» **CONSIGNE**:
Répondez à ces questions à l'aide de l'article sur Hokusai et Hiroshige.
1. Dans quelle série Hokusai choisit-il d'observer la traversée du pont de loin ?
2. Où les pratiquants de kyûdô s'entraînent-ils ?
3. Dans l'imagerie du shogunat, au profit de quoi les routes et les campagnes étaient-elles délaissées ?

» **ARTICLE**:
━━━━━━━━━━

Hokusai représente également la scène de la traversée du pont d’un autre point de vue. Alors qu’Hiroshige nous invitait à nous engager au côté des caravanes commerciales sur les planches d’un pont en perspective, représenté dans toute sa longueur, Hokusai préfère au contraire observer la scène de loin, dans ses Vues pittoresques des ponts célèbres de différentes provinces (Shokoku meikyô kiran). Les pratiquants de kyûdô s’entraînent à l’archerie japonaise dans le lit du fleuve à sec, les processions de marchands déambulent sur la haute courbure de l’édifice 2. Si les deux artistes sont, plus que de nombreux autres, restés dans la culture populaire, y compris de leur vivant, c’est entre autre pour leur talent de représentation du quotidien de leurs contemporains, des plus modestes aux plus aisés. Mais c’est également pour leur grand intérêt envers les routes et les campagnes, délaissées dans l’imagerie du shogunat au profit des innombrables estampes de la capitale.

━━━━━━━━━━

» **DONNÉES FOURNIES**:

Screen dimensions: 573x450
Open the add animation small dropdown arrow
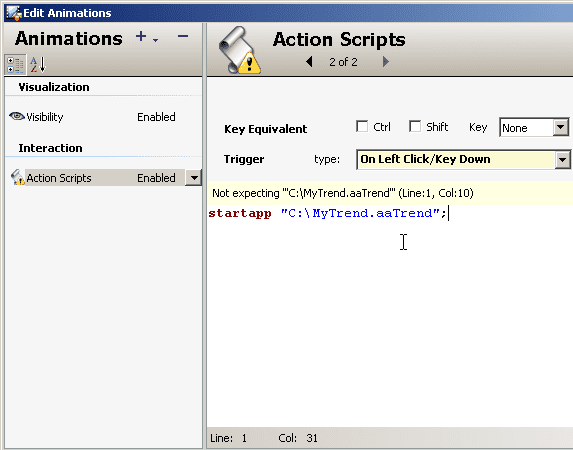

━━━━━━━━━━

» **RÉPONSE CI-DESSOUS**:
1. Dans ses Vues pittoresques des ponts célèbres de différentes provinces (Shokoku meikyô kiran).
2. Dans le lit du fleuve à sec.
3. Au profit des innombrables estampes de la capitale.